Some say it was inevitable, but to most Americans it is a slap in the face just the same, as officials of Washington D.C.'s National Cathedral, which has hosted funerals for numerous U.S. presidents and notable Americans, and has been designated by Congress as the “National House of Prayer,” announced that effective immediately the stately Episcopal church will host homosexual weddings.
Last summer the Episcopal Church, of which the National Cathedral is a member, approved a rite for same-sex unions, and with the legalization of homosexual marriage in nearby Maryland in November, the National Cathedral will be one of the first Episcopal churches to perform the “blessing.”

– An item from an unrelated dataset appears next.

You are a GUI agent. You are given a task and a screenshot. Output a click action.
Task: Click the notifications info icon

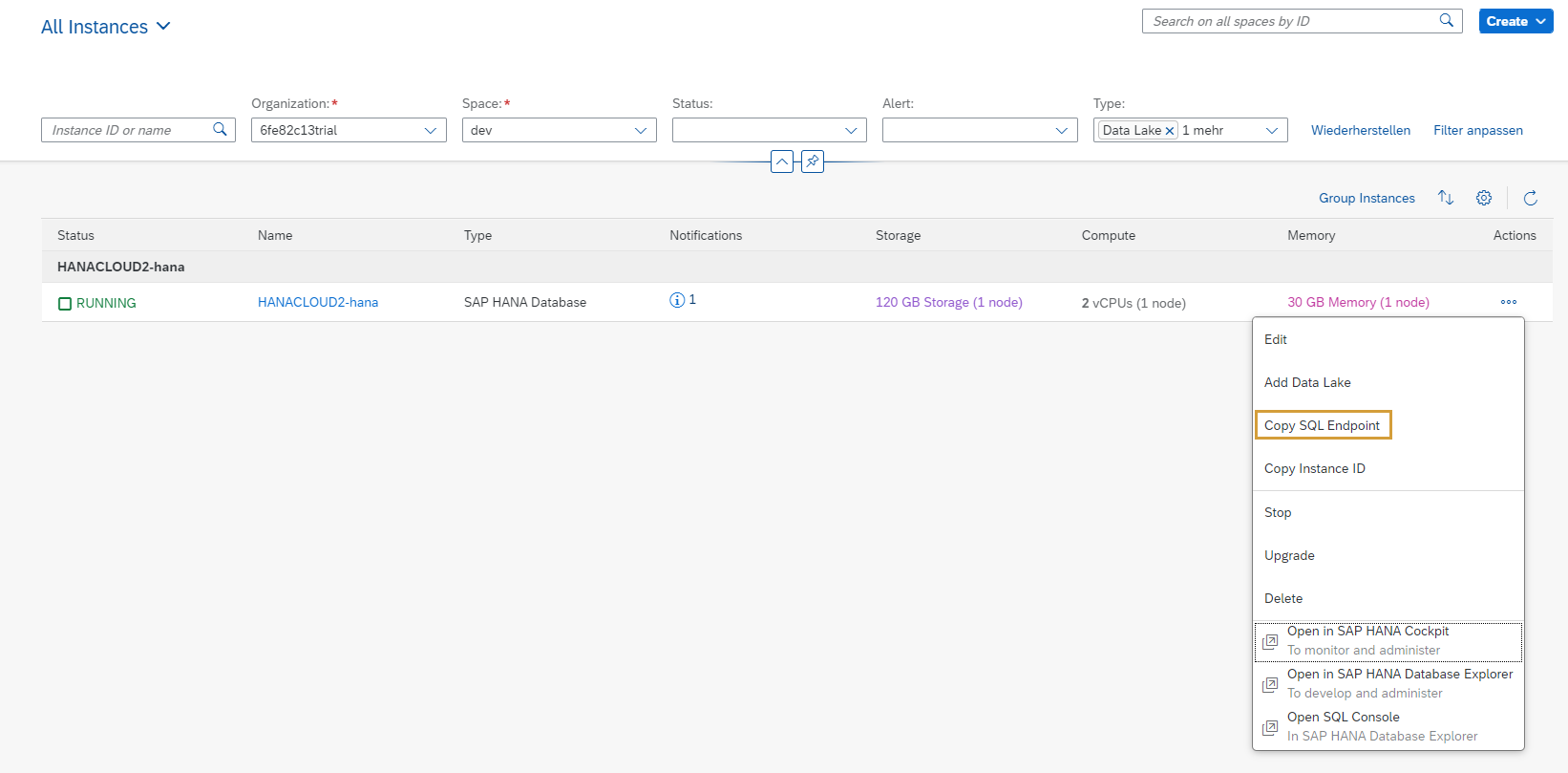pyautogui.click(x=677, y=300)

The Associated Press noted that Episcopal law still officially defines marriage as “between a man and a woman, so the cathedral says it will be performing weddings that combine civil marriage ceremonies under local law with a blessing from the church. They will use the new language approved for same-sex couples instead of the marriage ceremony from the Book of Common Prayer. Only one major U.S. Protestant group, the United Church of Christ, has endorsed same-sex marriage outright.”
Nonetheless, the move to break with classic biblical Christianity at the National Cathedral is being done with much fanfare and flourish. “For more than 30 years, the Episcopal Church has prayed and studied to discern the evidence of God’s blessing in the lives of same-sex couples,” said the Rev. Gary Hall, an advocate of same-sex marriage who took over as dean of the National Cathedral in October. “We enthusiastically affirm each person as a beloved child of God — and doing so means including the full participation of gays and lesbians in the life of this spiritual home for the nation.”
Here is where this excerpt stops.